I just see that the topic was suggested, I can't find where you either said yes or no. anyway what do you think about the idea now? that thread was written while ago.


----------



## Chris Blount (Jun 22, 2001)

Unless there is a large demand for a separate SkyReport forum, it probably won't happen. It sounds like a good idea in theory but the reality is that the forum will have very little use. We have also found that the news reports get more attention when they are placed in their appropriate forums.


----------



## thebigjp (Jan 21, 2003)

Chris Blount said:


> Unless there is a large demand for a separate SkyReport forum, it probably won't happen. It sounds like a good idea in theory but the reality is that the forum will have very little use. We have also found that the news reports get more attention when they are placed in their appropriate forums.


it does get more attention when placed in its appropriate forum. resorting to a seperate forum would decrease the viewership of news reports from SkyReport. but yet its own seperate forum could work... well thats my 2c on the matter.


----------



## mini1 (Jan 25, 2004)

it works for satelliteguys, I don't see why you couldn't try it here. if it doesn't work take it down.


----------



## bills976 (Jun 30, 2002)

There's a couple very valid reasons why having such a forum simply makes it harder...

First, I like to visit a single forum to see the news for DirecTV. I really don't care what's going on with Dish, so I don't visit that particular forum. Yet if there was a separate skyreport forum, I'd have to now visit two forums AND wade through Dish news that I don't care about.

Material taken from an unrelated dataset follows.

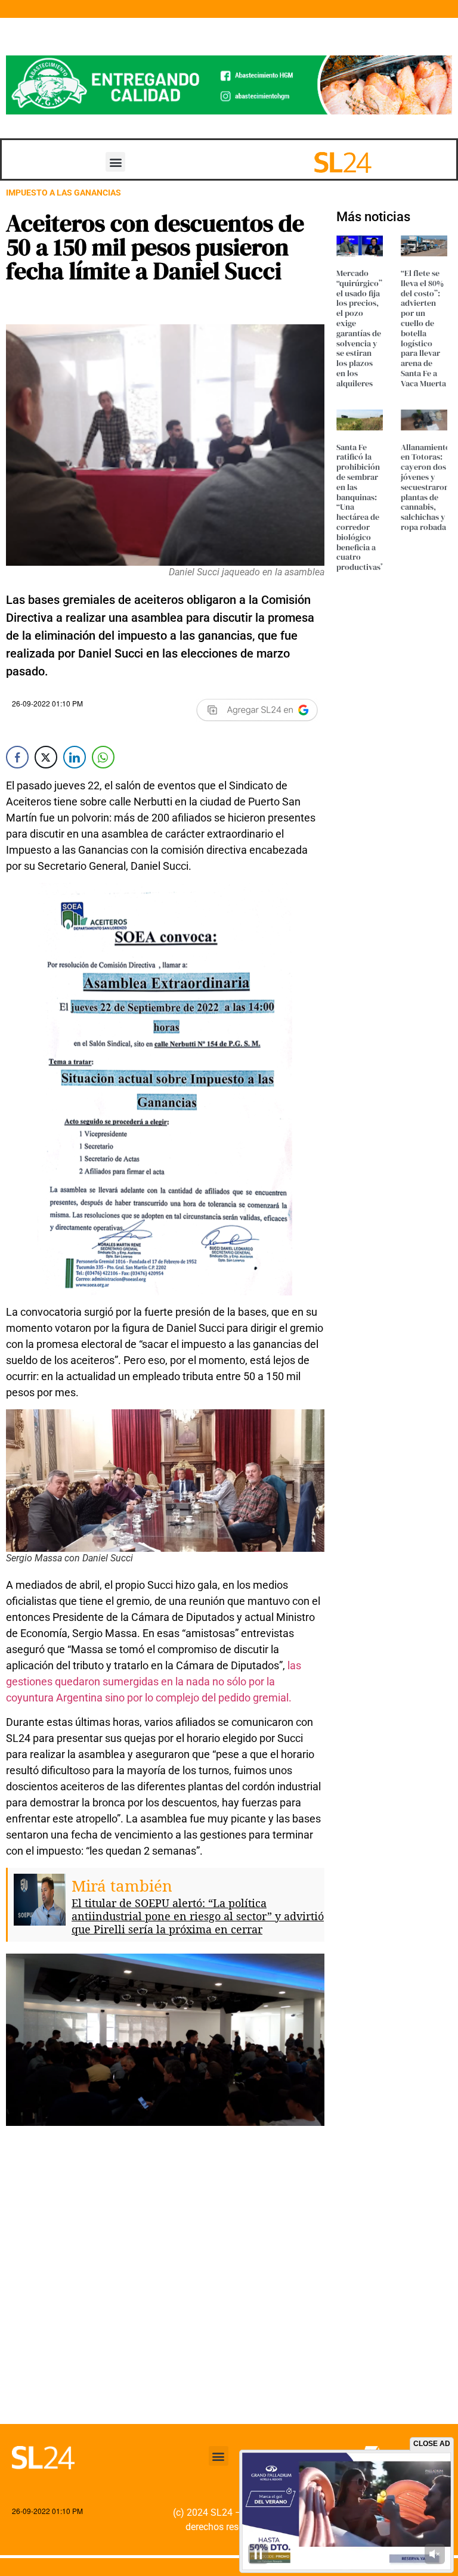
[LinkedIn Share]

Second, it's more work for the mods that's unnecessary. Moderating everything in a single forum is much easier than having to jump around. I like it the way it is, and see no reason whatsoever to change it.


----------



## TimL (Apr 24, 2002)

bills976 said:


> There's a couple very valid reasons why having such a forum simply makes it harder...
> 
> First, I like to visit a single forum to see the news for DirecTV. I really don't care what's going on with Dish, so I don't visit that particular forum. Yet if there was a separate skyreport forum, I'd have to now visit two forums AND wade through Dish news that I don't care about.
> 
> Second, it's more work for the mods that's unnecessary. Moderating everything in a single forum is much easier than having to jump around. I like it the way it is, and see no reason whatsoever to change it.


Agreed..I like all 3 forums..But "just because the other guys do it" Is'nt a sufficient reason to do something IMO..

Tim Lones


----------



## Nick (Apr 23, 2002)

To reiterate:

A dedicated "SkyReport" Forum wouldn't enhance the site. I like to read SkyReports in context of the forum in which they belong. Speaking only for myself, I would get SkyReports of interest more quickly when they are posted to the appropriate forums, rather than being centralized in one place.

On the other hand, in addition to the original SkyReport post, setting up an archive of SkyReport articles might be something to consider. This would serve the same purpose, except that no reply posts could be made. Just an idea off the top off my noggin.


----------



## Geronimo (Mar 23, 2002)

I think that there should be a forum devoted to the avatars of Nick and all the rest who change them frequently. We need to be kept informed of who or what is in tehse avatars. Sometimes I just get used to one and then they change.


----------